Our current tech stack
- Most of our performance-critical, transaction-heavy backends are written in Java. Previously, we used the Play framework, but most of our new applications now use Spring Boot. We have also used Node.js(TypeScript) in cases where the workload was better suited for full-stack development.
- We heavily use Python for most of our data science and machine learning/AI workloads, utilizing FastAPI to expose APIs when required.
- We have used MySQL as our primary database for transactional workloads, but we are increasingly adopting Postgres for new applications. We’ve used MongoDB for a few applications where the data was content-heavy. Additionally, we are exploring several time-series databases for analytics and Clickhouse for our observability stack.
- We use Redis for caching, and it has proven to be highly reliable.
- Most of our web applications are written in the React.js-based framework, Next.js; however, we have used multiple other frameworks depending on the needs of the product, including Angular, Astro, Remix, or just pure vanilla React.js.
- When it comes to mobile technology, we’ve explored a variety of options depending on the requirements. We use native Kotlin for some customer-oriented apps and React Native where cross-platform functionality is more important than aesthetics. We’re also using Flutter for a new app we’re building.
- We currently use SQS as our messaging queue but are planning a migration to Kafka.
- Most of our backend services are currently routed through an Nginx proxy behind an AWS Elastic Load Balancer (ELB), and we’re planning to migrate to HAProxy for greater control and performance tuning.
- We use a self-hosted instance of Sentry to monitor and track application errors across our services.
- We use Graphite and Grafana for monitoring our APIs, while Firebase Performance Monitoring offers valuable insights based on real-world user metrics. For alerting, tools like CloudWatch and Better Uptime support our on-call teams with timely notifications. Additionally, we’ve developed custom Python scripts to track variations in user flows and conversion funnels.

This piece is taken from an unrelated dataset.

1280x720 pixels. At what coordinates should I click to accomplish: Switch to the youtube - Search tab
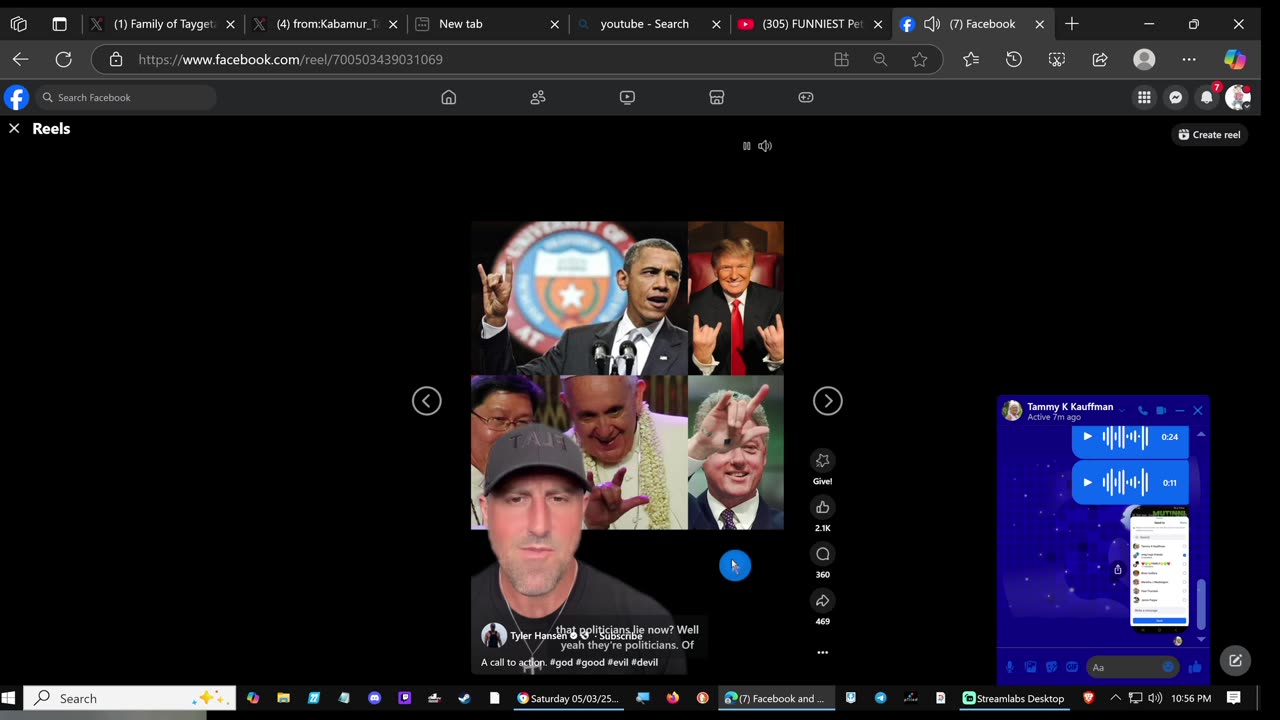coord(644,24)
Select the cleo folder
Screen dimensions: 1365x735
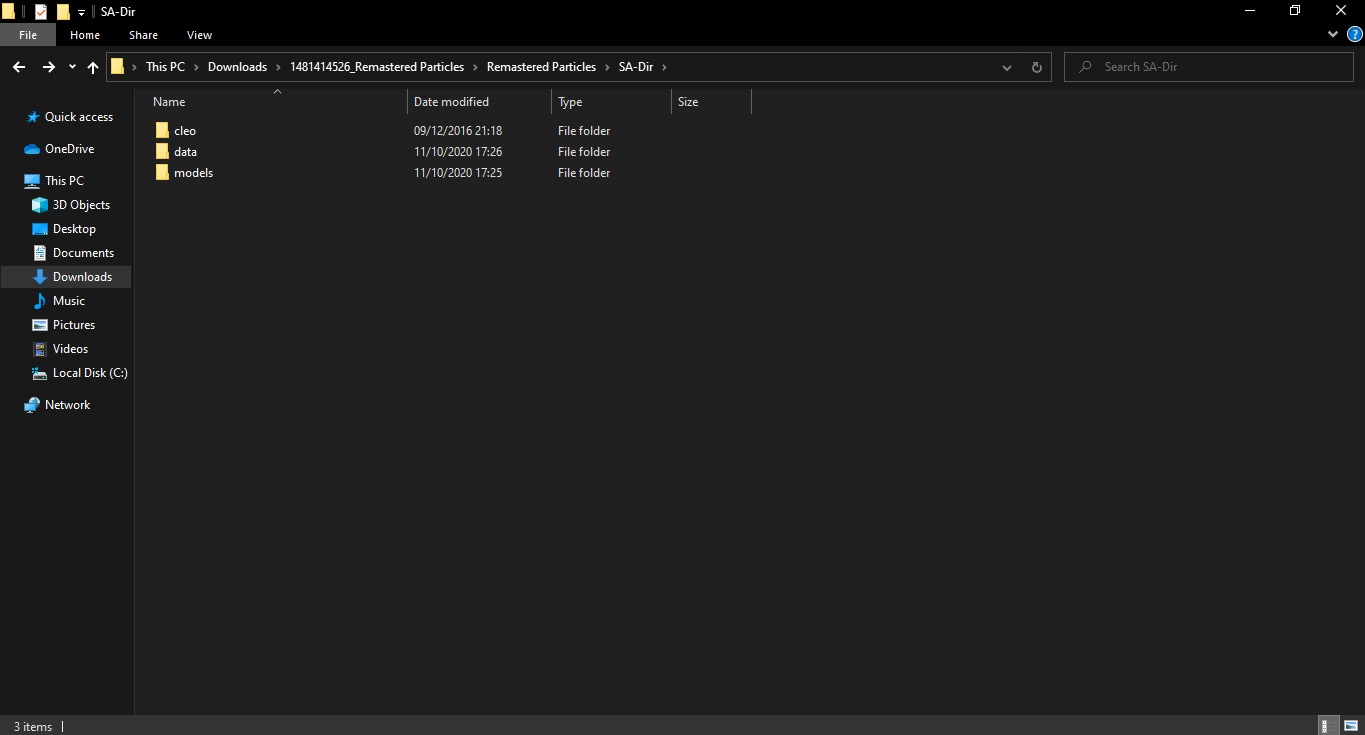(x=185, y=131)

- Coming to CI/CD, we use Jenkins and GitHub Actions for many of our build & deployment automations. We also leverage frameworks like Netlify for web deployments, as well as our custom tooling.
- Having used mainstream tools like Jira & Asana, we hopped onto Linear to plan and stay on top of our tasks. Given our commitment to FOSS, we are keenly looking at adopting Huly.
- It shouldn’t come as a surprise that Figma is our primary design tool, along with Canva for visual work. For graphics and image editing, we are adopting GIMP.
- We use a lot of self-hosted servers for development and testing, while all of our production load is deployed on cloud-like AWS. We also use Oracle Cloud, GCP for a few projects.
- We utilize VMware ESXi and Proxmox for enterprise-grade on-prem clusters of servers. Since we develop platform and CPU-architecture agnostic services, we are able to ship applications across multiple on-prem and cloud infrastructures.
- We have used Cloudflare and AWS Cloudfront as CDN, enabling the required performance and security achievements.
- For Blogs - We use multiple headless CMS, mainly WordPress. This combination enables the right blend of features and performance of our blogs. The blogs are then connected via GraphQL APIs of these headless CMS to fetch and form pages and content. We also use Stellate for GraphQL query caching, further improving the performance.
What You Can Expect from This Blog
Through this blog, we’ll share in-depth tech dives, stories of crafting great products, insights into our company culture, lessons from our failures, infrastructure optimizations, and most importantly, the small but impactful learnings we encounter along the way.